'''
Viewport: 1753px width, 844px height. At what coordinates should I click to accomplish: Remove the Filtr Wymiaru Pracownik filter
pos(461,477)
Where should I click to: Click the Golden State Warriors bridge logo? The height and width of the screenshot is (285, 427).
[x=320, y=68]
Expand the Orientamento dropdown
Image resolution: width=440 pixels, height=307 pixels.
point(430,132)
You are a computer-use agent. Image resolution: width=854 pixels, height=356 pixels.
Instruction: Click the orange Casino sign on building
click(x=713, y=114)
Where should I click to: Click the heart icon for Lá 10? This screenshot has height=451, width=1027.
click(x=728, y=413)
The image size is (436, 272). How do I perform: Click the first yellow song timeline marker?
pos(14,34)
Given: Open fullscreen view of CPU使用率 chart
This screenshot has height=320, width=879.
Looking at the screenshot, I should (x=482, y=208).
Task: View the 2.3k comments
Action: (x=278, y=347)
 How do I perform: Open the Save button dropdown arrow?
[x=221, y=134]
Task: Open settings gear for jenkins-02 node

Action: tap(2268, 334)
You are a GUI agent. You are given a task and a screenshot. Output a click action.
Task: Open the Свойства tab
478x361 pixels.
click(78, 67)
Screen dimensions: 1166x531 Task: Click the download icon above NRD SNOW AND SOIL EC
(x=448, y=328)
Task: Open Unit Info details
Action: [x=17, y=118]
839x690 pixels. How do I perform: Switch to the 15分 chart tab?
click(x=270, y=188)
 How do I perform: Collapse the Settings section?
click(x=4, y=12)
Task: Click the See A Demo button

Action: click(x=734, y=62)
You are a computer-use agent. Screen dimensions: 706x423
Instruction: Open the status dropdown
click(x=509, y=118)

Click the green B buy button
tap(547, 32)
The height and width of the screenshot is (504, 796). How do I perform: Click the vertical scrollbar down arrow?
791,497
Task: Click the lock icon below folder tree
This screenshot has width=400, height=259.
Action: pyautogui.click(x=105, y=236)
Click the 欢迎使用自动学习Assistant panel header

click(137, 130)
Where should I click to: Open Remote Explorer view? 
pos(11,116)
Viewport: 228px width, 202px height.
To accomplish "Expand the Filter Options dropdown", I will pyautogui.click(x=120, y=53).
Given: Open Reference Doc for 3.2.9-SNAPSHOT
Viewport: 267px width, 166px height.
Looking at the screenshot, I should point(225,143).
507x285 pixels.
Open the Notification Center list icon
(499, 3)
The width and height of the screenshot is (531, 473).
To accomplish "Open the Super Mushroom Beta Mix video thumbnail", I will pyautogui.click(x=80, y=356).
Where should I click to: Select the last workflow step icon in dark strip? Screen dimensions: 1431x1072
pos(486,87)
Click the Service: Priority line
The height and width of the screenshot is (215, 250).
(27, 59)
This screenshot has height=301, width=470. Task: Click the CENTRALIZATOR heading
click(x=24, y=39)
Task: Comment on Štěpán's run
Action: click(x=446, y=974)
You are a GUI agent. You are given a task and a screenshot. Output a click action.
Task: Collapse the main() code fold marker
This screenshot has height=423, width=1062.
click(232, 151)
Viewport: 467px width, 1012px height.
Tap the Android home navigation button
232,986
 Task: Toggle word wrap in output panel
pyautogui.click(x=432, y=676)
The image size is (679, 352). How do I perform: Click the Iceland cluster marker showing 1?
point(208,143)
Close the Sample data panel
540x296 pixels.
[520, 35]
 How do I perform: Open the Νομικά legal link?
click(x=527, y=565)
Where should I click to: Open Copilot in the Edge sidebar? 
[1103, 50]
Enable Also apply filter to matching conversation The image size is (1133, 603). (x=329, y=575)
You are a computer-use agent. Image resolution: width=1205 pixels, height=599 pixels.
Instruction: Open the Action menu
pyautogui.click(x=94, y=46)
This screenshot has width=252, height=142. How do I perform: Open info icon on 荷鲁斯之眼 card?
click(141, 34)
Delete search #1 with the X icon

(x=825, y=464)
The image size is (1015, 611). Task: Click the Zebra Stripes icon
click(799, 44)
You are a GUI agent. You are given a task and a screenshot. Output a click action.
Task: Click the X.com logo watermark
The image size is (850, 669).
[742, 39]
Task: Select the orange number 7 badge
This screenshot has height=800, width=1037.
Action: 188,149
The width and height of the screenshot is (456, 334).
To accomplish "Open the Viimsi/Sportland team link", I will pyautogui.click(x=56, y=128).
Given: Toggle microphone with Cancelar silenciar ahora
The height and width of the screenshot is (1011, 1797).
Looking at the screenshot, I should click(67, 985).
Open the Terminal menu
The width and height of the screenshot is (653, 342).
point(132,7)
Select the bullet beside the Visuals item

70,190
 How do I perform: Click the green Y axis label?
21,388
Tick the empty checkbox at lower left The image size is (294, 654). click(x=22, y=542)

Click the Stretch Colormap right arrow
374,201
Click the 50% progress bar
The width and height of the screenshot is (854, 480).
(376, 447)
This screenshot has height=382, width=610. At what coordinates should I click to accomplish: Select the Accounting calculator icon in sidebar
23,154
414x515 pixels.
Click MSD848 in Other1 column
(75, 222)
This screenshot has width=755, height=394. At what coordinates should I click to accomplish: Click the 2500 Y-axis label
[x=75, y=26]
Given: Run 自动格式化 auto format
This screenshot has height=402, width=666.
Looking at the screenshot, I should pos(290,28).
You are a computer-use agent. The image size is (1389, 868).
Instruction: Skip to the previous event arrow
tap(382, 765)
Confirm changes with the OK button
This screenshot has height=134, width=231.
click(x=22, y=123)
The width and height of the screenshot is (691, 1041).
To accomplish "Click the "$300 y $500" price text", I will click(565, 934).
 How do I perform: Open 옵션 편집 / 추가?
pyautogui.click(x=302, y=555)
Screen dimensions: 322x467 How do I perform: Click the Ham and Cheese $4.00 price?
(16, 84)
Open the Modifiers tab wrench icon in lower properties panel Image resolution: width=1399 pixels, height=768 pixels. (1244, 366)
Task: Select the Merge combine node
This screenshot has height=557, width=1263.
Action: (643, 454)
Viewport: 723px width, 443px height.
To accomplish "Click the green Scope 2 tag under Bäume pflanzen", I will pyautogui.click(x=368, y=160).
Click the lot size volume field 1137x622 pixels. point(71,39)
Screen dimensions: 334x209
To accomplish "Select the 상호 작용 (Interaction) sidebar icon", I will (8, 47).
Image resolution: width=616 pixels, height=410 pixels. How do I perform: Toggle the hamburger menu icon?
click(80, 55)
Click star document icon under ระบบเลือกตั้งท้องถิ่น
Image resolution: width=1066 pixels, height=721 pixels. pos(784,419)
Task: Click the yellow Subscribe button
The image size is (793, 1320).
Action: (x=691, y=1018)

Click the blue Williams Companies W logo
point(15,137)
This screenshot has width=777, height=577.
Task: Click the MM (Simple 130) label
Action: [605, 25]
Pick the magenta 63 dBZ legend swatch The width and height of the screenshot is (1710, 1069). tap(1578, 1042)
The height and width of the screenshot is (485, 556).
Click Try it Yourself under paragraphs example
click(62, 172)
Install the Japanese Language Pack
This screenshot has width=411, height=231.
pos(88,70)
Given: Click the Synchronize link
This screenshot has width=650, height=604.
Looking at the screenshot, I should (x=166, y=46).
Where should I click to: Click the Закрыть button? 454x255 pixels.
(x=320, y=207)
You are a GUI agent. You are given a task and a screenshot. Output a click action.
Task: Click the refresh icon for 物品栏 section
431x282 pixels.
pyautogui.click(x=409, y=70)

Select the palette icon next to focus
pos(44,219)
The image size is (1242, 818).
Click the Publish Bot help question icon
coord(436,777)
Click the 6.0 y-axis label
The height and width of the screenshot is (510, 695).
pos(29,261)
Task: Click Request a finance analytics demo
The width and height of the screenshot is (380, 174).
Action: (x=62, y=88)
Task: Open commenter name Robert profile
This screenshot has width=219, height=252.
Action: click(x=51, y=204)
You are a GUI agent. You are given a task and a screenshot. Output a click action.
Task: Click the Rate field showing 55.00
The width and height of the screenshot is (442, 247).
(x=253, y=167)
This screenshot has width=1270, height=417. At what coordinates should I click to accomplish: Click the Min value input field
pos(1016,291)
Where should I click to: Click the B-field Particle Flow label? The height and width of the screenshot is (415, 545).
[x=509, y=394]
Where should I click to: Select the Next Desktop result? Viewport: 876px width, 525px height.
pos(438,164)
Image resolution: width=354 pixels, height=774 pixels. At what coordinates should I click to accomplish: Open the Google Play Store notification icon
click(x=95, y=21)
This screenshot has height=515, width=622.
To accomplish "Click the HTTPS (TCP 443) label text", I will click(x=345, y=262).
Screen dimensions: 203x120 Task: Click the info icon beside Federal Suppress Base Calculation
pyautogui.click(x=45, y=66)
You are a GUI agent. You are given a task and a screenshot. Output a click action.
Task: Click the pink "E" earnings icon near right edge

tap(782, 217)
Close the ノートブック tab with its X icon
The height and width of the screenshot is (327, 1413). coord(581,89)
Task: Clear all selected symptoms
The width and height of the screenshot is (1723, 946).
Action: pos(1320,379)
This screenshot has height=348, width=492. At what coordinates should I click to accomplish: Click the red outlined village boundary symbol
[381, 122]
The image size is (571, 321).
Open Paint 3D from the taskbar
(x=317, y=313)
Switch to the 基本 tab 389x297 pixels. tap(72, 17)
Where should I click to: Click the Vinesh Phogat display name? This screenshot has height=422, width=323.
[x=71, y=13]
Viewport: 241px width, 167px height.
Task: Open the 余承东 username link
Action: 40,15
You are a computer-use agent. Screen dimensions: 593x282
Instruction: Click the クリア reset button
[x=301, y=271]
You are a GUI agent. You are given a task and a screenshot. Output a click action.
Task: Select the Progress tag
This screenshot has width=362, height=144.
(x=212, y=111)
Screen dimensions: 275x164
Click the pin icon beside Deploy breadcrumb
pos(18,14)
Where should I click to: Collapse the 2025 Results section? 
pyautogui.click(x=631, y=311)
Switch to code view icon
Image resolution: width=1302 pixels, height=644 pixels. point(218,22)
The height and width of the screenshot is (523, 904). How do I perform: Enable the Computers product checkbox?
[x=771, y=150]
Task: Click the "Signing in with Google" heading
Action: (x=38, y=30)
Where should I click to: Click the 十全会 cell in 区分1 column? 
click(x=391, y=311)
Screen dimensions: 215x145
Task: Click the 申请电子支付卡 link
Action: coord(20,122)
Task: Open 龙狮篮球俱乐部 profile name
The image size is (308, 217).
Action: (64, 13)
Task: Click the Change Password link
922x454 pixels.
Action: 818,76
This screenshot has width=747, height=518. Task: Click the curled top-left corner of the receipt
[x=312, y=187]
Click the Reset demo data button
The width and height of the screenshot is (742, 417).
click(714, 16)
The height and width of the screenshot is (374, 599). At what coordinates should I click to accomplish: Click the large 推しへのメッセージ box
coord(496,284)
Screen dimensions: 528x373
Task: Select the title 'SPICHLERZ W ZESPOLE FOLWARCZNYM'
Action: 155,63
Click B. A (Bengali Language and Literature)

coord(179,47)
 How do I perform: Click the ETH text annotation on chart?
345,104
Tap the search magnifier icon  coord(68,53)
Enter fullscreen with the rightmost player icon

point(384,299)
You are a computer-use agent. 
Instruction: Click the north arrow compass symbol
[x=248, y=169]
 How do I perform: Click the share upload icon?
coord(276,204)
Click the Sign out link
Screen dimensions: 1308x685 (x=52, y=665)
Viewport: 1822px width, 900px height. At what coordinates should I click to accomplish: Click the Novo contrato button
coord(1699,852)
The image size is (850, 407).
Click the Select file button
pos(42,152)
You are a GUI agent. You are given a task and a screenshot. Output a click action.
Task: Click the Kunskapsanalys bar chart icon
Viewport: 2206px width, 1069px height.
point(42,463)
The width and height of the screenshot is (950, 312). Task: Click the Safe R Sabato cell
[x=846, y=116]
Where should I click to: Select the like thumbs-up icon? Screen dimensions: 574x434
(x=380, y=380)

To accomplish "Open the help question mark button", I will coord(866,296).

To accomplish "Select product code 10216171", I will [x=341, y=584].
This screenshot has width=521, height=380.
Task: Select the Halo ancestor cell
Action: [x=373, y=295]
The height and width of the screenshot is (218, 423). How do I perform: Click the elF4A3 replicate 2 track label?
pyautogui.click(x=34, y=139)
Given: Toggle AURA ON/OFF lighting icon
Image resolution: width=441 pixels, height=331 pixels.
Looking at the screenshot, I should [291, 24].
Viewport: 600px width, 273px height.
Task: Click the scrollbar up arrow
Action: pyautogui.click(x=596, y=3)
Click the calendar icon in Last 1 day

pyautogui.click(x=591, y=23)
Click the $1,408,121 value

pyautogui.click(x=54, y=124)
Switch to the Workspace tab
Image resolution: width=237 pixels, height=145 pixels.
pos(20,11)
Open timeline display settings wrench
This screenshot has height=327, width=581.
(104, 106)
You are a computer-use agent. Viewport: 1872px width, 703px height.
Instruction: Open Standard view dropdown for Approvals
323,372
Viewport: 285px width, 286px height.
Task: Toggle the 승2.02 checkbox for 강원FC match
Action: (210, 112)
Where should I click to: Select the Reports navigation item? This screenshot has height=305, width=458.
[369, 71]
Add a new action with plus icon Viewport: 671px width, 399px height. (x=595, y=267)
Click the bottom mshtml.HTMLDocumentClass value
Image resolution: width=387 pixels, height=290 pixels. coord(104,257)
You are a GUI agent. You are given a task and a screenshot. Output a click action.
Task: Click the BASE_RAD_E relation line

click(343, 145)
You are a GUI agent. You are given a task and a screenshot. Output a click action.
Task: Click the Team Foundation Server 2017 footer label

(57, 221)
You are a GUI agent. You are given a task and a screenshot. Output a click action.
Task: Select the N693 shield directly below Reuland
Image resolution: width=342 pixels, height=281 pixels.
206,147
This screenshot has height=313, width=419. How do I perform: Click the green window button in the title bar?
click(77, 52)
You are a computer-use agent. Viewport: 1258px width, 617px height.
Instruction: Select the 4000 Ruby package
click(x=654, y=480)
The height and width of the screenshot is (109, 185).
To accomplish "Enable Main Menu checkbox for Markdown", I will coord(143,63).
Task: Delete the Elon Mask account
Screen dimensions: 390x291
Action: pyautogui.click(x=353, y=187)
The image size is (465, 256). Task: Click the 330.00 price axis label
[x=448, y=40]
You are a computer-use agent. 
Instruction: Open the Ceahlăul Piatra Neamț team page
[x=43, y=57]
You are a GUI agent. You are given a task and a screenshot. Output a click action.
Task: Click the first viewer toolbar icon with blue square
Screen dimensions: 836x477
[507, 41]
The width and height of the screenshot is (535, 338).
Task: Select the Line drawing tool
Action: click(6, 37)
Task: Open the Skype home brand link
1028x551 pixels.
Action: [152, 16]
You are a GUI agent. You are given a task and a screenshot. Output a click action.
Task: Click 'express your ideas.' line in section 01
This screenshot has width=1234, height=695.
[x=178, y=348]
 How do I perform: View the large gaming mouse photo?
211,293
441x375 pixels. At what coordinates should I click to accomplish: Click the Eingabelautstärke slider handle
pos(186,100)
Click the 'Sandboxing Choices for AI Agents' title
'''
What the task requires:
Among the entries above, copy exactly only the lines starting with the one containing "How do I perform: Click the ETH" and going through the one containing "Given: Toggle AURA ON/OFF lighting icon", both ends included.

Exercise response:
 How do I perform: Click the ETH text annotation on chart?
345,104
Tap the search magnifier icon  coord(68,53)
Enter fullscreen with the rightmost player icon

point(384,299)
You are a computer-use agent. 
Instruction: Click the north arrow compass symbol
[x=248, y=169]
 How do I perform: Click the share upload icon?
coord(276,204)
Click the Sign out link
Screen dimensions: 1308x685 (x=52, y=665)
Viewport: 1822px width, 900px height. At what coordinates should I click to accomplish: Click the Novo contrato button
coord(1699,852)
The image size is (850, 407).
Click the Select file button
pos(42,152)
You are a GUI agent. You are given a task and a screenshot. Output a click action.
Task: Click the Kunskapsanalys bar chart icon
Viewport: 2206px width, 1069px height.
point(42,463)
The width and height of the screenshot is (950, 312). Task: Click the Safe R Sabato cell
[x=846, y=116]
Where should I click to: Select the like thumbs-up icon? Screen dimensions: 574x434
(x=380, y=380)

To accomplish "Open the help question mark button", I will coord(866,296).

To accomplish "Select product code 10216171", I will [x=341, y=584].
This screenshot has width=521, height=380.
Task: Select the Halo ancestor cell
Action: [x=373, y=295]
The height and width of the screenshot is (218, 423). How do I perform: Click the elF4A3 replicate 2 track label?
pyautogui.click(x=34, y=139)
Given: Toggle AURA ON/OFF lighting icon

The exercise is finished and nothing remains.